Il fut fait droit presque aussitôt à la pétition de la duchesse. Par ordre des Comités de gouvernement, les administrateurs de police prenaient un arrêté ainsi conçu :

Département de police. — Commune de Paris.

Le concierge de la maison de santé de Belhomme, rue de Charonne, n° 70, recevra le prisonnier ci-après dénommé, savoir : Marie-Louise-Adélaïde Penthièvre, qui lui est envoyée de la prison du Luxembourg, et il la gardera jusqu'à nouvel ordre.

Fait au département de police, hôtel de la Mairie, le 26 fructidor an II de la République : GÉROME, CHRISTOPHE.

 

La captivité des prisonniers du fort Saint-Jean s'adoucissait aussi. Nous en avons la preuve dans l'arrêté suivant, que nous avons retrouvé :

30 nivôse an III de la République (19 janvier 1795).

Vu la demande faite par les enfants d'Orléans détenus au fort Saint-Jean de Marseille, par décret de la Convention, le Comité arrête qu'il leur sera permis de se promener dans le jardin et les cours, comme le citoyen Conti, et la citoyenne Bourbon, leur tante, attendu que le décret qui les concerne n'a mis aucune différence entre les enfants d'Orléans et leurs parents détenus dans le même fort.

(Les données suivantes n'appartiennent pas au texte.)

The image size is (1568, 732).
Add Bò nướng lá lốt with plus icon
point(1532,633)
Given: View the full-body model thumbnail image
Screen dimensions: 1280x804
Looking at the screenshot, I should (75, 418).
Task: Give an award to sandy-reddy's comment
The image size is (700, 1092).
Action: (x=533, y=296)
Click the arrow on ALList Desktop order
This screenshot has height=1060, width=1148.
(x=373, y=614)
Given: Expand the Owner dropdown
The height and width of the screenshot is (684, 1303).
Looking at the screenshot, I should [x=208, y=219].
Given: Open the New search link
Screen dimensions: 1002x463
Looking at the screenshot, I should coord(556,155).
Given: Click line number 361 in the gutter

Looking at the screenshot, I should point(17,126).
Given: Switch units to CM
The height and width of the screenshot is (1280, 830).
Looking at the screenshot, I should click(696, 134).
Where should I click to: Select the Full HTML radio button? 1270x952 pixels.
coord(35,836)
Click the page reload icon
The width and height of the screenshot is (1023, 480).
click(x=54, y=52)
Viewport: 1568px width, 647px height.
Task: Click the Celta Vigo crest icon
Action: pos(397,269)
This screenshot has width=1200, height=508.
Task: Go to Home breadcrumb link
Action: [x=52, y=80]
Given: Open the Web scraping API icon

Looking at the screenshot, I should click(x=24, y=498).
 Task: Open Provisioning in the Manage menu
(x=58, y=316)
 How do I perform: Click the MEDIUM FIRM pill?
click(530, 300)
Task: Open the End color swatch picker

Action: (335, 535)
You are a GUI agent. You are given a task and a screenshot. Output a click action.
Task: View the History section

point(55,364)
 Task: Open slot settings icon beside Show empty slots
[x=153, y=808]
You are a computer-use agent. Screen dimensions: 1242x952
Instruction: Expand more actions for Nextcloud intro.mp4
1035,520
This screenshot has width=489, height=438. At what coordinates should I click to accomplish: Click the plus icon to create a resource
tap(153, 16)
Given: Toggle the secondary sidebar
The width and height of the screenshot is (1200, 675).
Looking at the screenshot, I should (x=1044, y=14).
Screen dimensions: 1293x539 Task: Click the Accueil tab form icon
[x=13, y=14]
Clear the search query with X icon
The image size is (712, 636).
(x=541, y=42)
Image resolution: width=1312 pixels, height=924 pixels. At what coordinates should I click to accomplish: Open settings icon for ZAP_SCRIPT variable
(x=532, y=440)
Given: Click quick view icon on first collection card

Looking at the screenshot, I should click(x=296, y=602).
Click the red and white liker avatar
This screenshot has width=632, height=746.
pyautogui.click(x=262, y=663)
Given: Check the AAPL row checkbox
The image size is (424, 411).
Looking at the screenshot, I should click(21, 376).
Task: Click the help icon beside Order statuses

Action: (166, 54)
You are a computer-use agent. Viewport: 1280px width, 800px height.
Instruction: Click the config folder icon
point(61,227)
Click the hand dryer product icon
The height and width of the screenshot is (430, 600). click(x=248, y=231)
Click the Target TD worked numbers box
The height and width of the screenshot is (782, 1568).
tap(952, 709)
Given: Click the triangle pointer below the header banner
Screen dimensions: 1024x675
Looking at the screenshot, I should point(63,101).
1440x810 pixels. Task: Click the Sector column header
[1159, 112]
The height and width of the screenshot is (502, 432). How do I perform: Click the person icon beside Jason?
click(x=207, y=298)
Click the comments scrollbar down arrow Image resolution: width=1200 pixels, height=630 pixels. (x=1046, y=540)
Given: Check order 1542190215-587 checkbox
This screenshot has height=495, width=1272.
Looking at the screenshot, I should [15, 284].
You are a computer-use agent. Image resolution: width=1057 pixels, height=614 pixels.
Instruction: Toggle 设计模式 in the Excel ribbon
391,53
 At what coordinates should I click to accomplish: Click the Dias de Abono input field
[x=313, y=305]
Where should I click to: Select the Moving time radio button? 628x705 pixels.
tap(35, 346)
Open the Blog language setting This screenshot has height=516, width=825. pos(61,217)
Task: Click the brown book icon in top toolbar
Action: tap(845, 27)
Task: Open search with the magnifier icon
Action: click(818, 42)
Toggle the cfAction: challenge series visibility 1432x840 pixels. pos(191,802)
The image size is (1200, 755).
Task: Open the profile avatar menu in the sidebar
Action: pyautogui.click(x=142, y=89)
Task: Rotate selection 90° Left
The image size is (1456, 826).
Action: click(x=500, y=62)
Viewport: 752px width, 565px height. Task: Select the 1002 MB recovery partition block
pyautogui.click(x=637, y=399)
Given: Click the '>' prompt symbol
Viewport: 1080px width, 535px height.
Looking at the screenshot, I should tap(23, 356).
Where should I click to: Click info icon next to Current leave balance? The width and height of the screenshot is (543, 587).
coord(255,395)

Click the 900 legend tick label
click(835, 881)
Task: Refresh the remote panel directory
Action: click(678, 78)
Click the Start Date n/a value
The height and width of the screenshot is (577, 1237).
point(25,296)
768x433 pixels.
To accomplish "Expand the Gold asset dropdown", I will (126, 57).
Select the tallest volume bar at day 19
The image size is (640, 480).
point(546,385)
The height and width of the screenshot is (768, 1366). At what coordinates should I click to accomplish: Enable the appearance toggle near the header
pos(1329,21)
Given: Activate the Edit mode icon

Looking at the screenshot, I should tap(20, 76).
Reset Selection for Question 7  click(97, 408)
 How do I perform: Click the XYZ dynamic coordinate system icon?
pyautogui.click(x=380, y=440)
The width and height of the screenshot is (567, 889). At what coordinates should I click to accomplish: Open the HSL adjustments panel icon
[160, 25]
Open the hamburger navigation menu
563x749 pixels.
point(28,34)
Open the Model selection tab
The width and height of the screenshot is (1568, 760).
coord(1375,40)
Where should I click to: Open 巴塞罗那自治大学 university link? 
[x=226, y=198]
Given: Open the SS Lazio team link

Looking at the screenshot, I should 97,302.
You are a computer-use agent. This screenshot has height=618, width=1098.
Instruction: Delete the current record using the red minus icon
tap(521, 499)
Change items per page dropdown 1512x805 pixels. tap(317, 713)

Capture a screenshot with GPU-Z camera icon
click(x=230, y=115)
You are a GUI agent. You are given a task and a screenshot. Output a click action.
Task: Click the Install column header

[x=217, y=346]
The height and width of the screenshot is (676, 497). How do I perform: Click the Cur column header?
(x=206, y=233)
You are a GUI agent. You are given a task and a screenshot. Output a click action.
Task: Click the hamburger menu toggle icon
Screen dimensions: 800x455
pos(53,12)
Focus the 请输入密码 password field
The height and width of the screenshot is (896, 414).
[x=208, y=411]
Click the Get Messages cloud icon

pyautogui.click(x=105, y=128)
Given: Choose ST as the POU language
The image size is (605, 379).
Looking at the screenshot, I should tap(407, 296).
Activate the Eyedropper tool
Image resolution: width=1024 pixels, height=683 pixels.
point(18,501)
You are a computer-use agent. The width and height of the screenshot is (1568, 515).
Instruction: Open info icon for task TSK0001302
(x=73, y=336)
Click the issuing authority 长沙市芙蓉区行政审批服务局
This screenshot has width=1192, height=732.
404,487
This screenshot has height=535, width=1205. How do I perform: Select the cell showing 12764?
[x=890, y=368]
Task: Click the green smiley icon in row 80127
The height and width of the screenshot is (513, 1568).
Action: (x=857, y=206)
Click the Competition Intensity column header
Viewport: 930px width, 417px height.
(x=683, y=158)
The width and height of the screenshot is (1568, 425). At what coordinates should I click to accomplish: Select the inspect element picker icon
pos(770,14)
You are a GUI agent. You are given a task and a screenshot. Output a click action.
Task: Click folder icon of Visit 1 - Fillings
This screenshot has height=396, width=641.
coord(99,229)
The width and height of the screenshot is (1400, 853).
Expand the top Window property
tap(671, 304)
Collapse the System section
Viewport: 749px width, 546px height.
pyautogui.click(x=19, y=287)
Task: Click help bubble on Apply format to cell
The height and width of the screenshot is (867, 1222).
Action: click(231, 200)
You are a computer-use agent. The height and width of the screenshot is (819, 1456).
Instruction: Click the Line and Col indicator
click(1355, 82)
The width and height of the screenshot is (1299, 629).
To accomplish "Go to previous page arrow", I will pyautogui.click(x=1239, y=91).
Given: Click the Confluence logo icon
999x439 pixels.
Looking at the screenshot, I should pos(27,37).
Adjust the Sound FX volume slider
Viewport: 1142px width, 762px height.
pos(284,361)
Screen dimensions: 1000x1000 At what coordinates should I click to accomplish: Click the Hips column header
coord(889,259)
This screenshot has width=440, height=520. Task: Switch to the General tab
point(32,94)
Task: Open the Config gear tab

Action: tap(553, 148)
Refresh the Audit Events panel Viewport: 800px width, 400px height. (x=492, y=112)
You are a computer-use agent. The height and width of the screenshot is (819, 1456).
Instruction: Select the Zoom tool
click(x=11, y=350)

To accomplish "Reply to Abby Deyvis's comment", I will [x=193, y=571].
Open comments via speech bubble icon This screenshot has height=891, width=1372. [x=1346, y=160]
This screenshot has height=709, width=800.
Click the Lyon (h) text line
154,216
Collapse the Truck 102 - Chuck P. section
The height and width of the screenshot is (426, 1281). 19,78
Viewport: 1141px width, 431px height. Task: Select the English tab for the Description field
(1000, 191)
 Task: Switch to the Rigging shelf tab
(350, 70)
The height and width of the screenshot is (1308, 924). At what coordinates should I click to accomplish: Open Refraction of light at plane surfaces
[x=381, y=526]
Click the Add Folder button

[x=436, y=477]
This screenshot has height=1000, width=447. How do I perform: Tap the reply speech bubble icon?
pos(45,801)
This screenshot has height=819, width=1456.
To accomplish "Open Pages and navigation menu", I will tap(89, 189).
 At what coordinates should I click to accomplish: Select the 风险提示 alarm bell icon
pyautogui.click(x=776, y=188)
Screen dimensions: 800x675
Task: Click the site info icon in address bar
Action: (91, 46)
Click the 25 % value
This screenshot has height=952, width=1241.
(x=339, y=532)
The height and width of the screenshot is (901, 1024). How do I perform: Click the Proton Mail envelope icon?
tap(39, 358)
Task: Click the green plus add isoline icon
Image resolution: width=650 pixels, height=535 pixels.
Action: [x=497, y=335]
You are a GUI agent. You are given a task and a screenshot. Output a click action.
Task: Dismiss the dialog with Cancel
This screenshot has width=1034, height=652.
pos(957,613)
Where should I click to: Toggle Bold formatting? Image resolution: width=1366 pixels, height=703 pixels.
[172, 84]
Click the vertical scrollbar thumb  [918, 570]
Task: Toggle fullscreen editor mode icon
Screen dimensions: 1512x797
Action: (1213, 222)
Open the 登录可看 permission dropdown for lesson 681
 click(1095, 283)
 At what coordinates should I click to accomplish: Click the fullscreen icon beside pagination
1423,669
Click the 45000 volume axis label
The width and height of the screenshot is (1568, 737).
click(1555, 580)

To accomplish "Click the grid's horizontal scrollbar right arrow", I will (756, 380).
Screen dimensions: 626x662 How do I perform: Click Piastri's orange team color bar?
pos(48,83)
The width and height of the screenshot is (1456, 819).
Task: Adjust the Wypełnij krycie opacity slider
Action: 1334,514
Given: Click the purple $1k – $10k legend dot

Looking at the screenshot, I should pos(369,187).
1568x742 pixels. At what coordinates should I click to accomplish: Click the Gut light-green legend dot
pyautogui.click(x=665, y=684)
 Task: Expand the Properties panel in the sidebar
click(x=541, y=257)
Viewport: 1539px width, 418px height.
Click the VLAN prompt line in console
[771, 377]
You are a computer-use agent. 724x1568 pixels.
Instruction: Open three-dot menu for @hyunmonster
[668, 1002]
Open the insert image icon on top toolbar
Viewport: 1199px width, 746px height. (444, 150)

Les Représentants du peuple composant le Comité de sûreté générale :

VARDON, GARNIER (de l'Aube), J.-S. ROVÈRE, GUFFROY, HARMAND, BOUDIN, REVERCHON.

 

Les idées d'humanité et de justice reprenaient chaque jour plus d'empire ; des voix généreuses s'élevèrent pour demander que les membres de la famille de Bourbon fussent déportés hors du territoire de la République, en vertu du décret du 1er août 1793 qui, depuis dix-huit mois, était resté sans exécution.

Mais le 3 pluviôse an m, sur le rapport de Cambacérès, au nom des Comités de salut public, de sûreté générale et de législation, la Convention nationale passa à l'ordre du jour sur cette motion, et décida qu'il serait sursis, jusqu'à la paix, à l'exécution du décret du 1et août 1793.

Six mois plus tard, le 12 messidor an III (30 juin 1795), la Convention adopta à l'unanimité la déclaration suivante :

Au même instant que les cinq représentants du peuple, le ministre, les ambassadeurs français et les personnes de leur suite livrés à l'Autriche, ou arrêtés et détenus par ses ordres, seront rendus à la liberté, et, parvenus aux limites du territoire de la République, la fille du dernier roi des Français sera remise à la personne que le gouvernement autrichien désignera pour la recevoir, et les membres de la famille de Bourbon actuellement détenus en France pourront aussi sortir du territoire de la République[2].

 

Avant même que la remise de la fille de Louis XVI aux mains des commissaires autrichiens fût effectuée — elle n'eut lieu que le 26 décembre 1795 —, le prince de Conti et la duchesse de Bourbon étaient mis en liberté, mais sous l'obligation de se retirer, le prince à Autun, la duchesse à Moulins, et d'y demeurer sous la surveillance des municipalités de ces communes (décret du 28 thermidor an III). Un mois après la duchesse d'Orléans obtenait l'autorisation de quitter la maison Belhomme, et recouvrait la pleine jouissance de ses droits civils en vertu d'un arrêté que nous nous empressons de donner, car il fait un étrange contraste avec les pièces de l'époque ultra-révolutionnaire que nous sommes si souvent obligés d'inscrire dans nos annales.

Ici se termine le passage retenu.